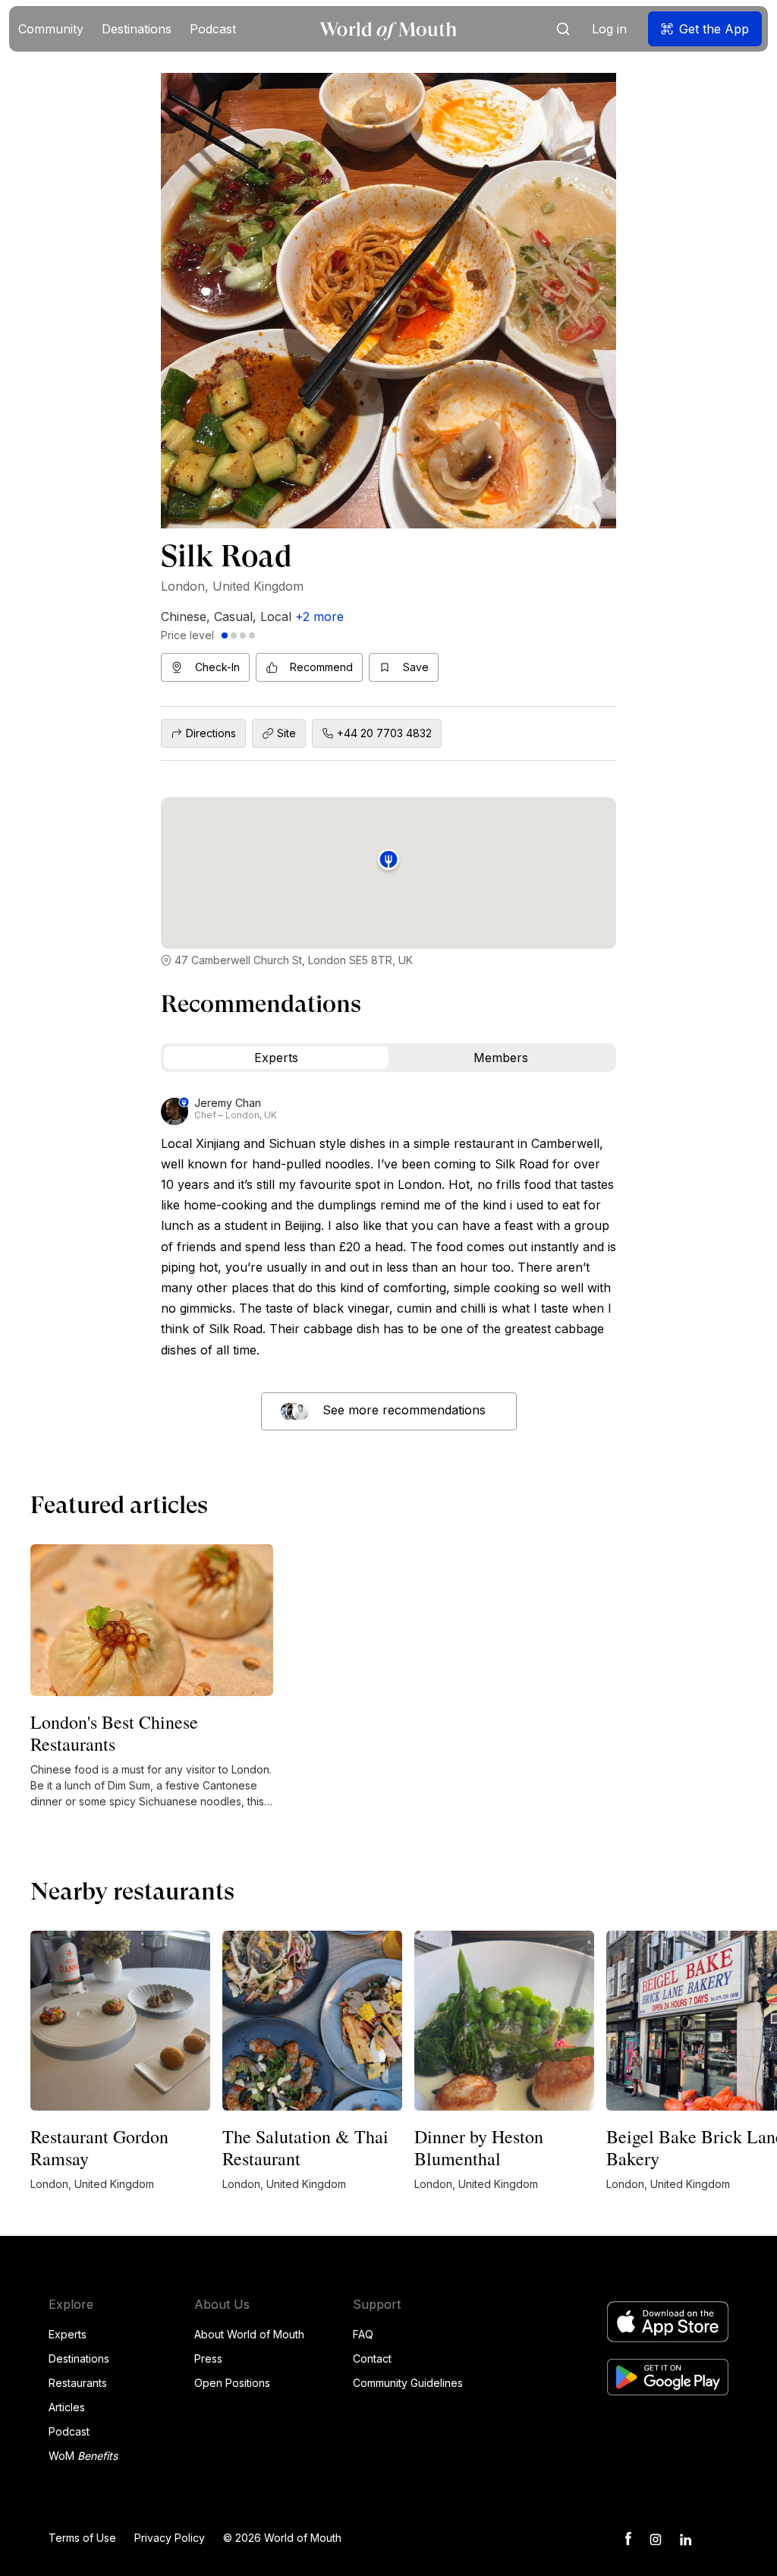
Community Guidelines (408, 2382)
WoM (83, 2455)
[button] (51, 28)
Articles (67, 2407)
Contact (372, 2358)
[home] (388, 29)
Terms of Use (82, 2537)
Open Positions (232, 2382)
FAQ (363, 2334)
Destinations (79, 2358)
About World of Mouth (249, 2334)
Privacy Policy (169, 2537)
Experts (68, 2334)
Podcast (69, 2431)
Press (208, 2358)
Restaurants (78, 2382)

**Directions for this task**
Please retype all the entries word for word, omitting the pictures.

**Output**
Community Guidelines (408, 2382)
WoM (83, 2455)
[button] (51, 28)
Articles (67, 2407)
Contact (372, 2358)
[home] (388, 29)
Terms of Use (82, 2537)
Open Positions (232, 2382)
FAQ (363, 2334)
Destinations (79, 2358)
About World of Mouth (249, 2334)
Privacy Policy (169, 2537)
Experts (68, 2334)
Podcast (69, 2431)
Press (208, 2358)
Restaurants (78, 2382)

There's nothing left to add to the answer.